By the time Yukimura returned, Sanada and Yanagi flanking him like a guard, Niou had already gone through his basket of about a hundred balls. Jackal hadn't missed a single shot - he was in top form. Nationals had better watch out; Rikkai was coming with all its power. As they watched, Yanagi climbed into one of the referee chairs. Yukimura and Sanada each picked up their rackets.

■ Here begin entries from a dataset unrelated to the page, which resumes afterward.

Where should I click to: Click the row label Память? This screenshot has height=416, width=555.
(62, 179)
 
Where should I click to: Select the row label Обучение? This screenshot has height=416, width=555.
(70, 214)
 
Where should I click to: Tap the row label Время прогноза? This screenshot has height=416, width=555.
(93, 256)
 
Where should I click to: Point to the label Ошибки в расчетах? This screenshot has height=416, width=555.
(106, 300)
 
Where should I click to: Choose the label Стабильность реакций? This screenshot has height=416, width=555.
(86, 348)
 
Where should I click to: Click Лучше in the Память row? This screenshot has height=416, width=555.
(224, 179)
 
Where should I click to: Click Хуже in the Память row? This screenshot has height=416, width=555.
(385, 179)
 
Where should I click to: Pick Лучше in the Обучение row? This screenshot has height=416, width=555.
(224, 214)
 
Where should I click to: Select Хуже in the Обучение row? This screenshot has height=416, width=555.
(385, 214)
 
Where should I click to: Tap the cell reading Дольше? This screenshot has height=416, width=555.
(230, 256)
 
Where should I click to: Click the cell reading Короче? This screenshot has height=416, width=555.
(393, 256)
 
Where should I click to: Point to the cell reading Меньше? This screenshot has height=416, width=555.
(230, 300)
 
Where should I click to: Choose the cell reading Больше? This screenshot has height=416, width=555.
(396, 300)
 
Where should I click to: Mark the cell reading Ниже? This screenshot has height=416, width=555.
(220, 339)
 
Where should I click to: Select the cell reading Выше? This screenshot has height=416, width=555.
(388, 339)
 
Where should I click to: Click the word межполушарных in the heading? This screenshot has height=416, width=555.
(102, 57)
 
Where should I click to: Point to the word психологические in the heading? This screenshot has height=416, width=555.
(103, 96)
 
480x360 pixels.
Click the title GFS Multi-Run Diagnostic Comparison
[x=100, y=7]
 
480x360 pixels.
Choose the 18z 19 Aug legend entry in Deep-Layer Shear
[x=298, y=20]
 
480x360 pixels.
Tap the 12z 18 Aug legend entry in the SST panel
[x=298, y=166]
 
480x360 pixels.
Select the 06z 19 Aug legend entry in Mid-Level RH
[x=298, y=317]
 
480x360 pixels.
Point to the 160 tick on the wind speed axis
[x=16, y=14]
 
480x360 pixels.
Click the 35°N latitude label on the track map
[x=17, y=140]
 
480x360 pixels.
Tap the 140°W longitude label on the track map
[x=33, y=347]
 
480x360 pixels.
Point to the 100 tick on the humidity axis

"Is this going to be an actual match?" Jackal spoke the very words Niou was wondering. Yukimura had rallied a couple times, but if Yanagi was reffing, it was probably going to be an actual game. Yukimura hadn't played a full set in a long time, and his first opponent was going to be Sanada?

There was one thought on everyone's mind as the game began. "Is Yukimura recovered enough for that?"

Fifteen minutes later, there was not a doubt left in any of their minds. "Shit." Niou's mind was still reeling from the match they'd just seen and couldn't think of anything more eloquent to say. He remembered learning something about how absence made the heart grow fonder because as the memory forgets, the mind replaces with idealizations. Either that was false, or Yukimura had improved more than Niou could imagine.

"Ditto." Marui, apparently, was in much the same speechless state.

"Fukubuchou got owned."

Out of the corner of his eye, Niou caught Kirihara licking his lips, his eyes shining with a flame that hadn't been there since the previous year, when he'd lain, defeated, on the courts in front of a strong and fully healthy Yukimura.

"Who told you guys to stop practicing?" Yukimura didn't even sound winded.

"Yes, Yukimura-buchou!" If it were possible, the already intense training became even more intense. Far from letting the relax, Yukimura's return only fired up the will in all of them to be even stronger as a team. They would win Nationals three years running. They would, because they were Rikkai.

He just didn't want to think of it as the last time they'd win as Rikkai.


>. I like sending Yagyuu out of Japan. This actually wasn't supposed to come up until later in the fic, but I needed it here for the pacing. Meh.